──────── Provided text

In 1898 a two-class church-parish school was established in Kyriivka. In 1928, the school was reorganized into a four-grade school, in 1947 into a seven-year school (167 pupils and 11 teachers), and in 1956 into an eight-year school.

In 2021, deputies of the Sosnytsia Territorial Council decided to optimize schools in the Sosnytsia region and liquidate Kyryivka School. It is planned to take children by bus 7 kilometers to the school in the neighboring village of Kudrivka.

Villagers have protested against the closure of the school and have repeatedly appealed to local authorities. Residents of the village of Kiriyivka pay attention to the following issues

1. Moral and ethical characteristics and humanity of the members of the Sosnytsia Territorial Council during the decision to liquidate the Kyriivka school

2. Doubts about the impartiality of the members and management of the Sosnytsia Territorial Council and the transparency of decision-making during the liquidation of the Kyriivka School. There are doubts about the transparency of the appointment of the director of the Kudrivka School. Attention is drawn to the fact that in order to preserve Kudrivska Secondary School and the position of its director, the Kyriivka School is being destroyed.

3. In the Ukrainian reality, the village school is the institution which units and holds the village. Villages where schools have been closed are dying fast.

4. Residents of the village of Kiriyivka do not want to let their children go to school in another village.

5. According to the residents of the village of Kyriivka, the school in the village of Kudrivka has many shortcomings and does not meet the requirements of parents.

────────────────
──────── Provided data

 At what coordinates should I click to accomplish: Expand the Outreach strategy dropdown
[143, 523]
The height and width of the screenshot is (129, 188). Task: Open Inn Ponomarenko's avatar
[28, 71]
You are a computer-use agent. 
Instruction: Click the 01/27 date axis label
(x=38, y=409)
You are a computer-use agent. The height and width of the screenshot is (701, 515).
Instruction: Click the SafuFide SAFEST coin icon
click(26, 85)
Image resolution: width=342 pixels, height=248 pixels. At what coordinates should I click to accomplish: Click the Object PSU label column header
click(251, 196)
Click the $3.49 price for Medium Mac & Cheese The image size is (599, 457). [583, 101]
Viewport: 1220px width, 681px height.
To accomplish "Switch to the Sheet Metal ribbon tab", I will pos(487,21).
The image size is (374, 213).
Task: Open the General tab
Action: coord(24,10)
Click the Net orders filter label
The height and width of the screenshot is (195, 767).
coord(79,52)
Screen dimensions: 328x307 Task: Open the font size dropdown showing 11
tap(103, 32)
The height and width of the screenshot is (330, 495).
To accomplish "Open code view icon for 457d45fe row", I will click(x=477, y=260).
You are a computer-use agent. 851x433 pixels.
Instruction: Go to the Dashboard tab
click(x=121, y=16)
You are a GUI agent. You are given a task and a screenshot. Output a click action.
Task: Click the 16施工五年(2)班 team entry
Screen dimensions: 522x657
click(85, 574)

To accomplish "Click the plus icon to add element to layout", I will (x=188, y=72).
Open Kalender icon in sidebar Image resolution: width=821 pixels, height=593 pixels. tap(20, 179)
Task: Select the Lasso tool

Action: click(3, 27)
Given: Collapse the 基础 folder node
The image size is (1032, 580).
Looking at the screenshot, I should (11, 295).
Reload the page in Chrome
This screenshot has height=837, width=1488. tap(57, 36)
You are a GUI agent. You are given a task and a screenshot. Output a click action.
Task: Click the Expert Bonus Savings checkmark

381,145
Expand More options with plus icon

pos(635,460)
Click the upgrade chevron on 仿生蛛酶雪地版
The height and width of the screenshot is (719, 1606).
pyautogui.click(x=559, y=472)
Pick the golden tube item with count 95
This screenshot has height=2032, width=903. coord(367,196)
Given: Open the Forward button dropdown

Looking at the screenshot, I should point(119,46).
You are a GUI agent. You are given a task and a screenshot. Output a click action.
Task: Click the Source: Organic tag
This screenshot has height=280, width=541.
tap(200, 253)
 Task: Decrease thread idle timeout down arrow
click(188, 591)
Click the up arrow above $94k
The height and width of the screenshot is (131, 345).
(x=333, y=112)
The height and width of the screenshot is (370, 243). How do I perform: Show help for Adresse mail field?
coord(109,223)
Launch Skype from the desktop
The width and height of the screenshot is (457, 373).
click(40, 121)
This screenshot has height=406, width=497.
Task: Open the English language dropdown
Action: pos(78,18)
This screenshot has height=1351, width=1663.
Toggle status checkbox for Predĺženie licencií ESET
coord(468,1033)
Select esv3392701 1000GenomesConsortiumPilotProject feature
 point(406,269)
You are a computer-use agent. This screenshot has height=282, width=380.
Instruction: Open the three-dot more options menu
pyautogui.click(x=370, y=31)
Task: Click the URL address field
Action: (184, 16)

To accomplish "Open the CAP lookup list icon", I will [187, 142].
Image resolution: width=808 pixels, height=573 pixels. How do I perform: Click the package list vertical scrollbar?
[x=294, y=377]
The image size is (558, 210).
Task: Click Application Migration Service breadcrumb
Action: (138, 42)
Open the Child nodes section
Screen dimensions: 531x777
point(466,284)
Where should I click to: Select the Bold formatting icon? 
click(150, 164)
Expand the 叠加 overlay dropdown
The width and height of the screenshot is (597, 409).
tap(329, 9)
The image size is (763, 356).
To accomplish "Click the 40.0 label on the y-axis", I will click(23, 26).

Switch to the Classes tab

────────────────

[Task instructions]
1 – Using the text on the Kyriivka school, decide whether each statement agrees with it. Answer yes or no for each, and quote the deciding words.
(a) In 1947 the school was turned into a seven-year school.
(b) Children are to be taken by bus 12 kilometers to the school in Kudrivka.
(c) The villagers accepted the council's decision without objection.
2 – Extend the text on the Kyriivka school, starting after its final sentence.

[Answer list]
1 –
(a) Yes: "in 1947 into a seven-year school (167 pupils and 11 teachers)"
(b) No: "It is planned to take children by bus 7 kilometers to the school in the neighboring village of Kudrivka."
(c) No: "Villagers have protested against the closure of the school and have repeatedly appealed to local authorities."

2 –
6. According to the residents of the village of Kyriivka, children have the right to study in their native village.

7. Oksana Rudia, the newly appointed director of Kudrivska School and a member of the Sosnytsia Territorial Council, supported the optimization of the school network, as a result of which the Kyriivka School is being liquidated. At the same time, in her election program, Oksana Rudia declares: "In our difficult times, the main thing is to keep all the institutions that now operate in the villages. Children from villages are not to blame for not being born in Chernihiv or Kyiv and have the right to their school"

8. The district administration, instead of discussing the closure of the school with the residents of the village of Kyryivka, only confronted the residents with the fact that the school in the village will be liquidated.

The Initiative Committee of the Kyriivka Community addressed deputies and the chairman of the Sosnytsia council, the Chernihiv Regional Department of Education, the Deputy Minister of Education and Science of Ukraine, the chairman of the Chernihiv Regional State Administration, the Presidential Commissioner for Children's Rights No responses were received.

The struggle of the residents of the village of Kyryivka for the right of children to study in their native village and, in general, the preservation of the village, continues.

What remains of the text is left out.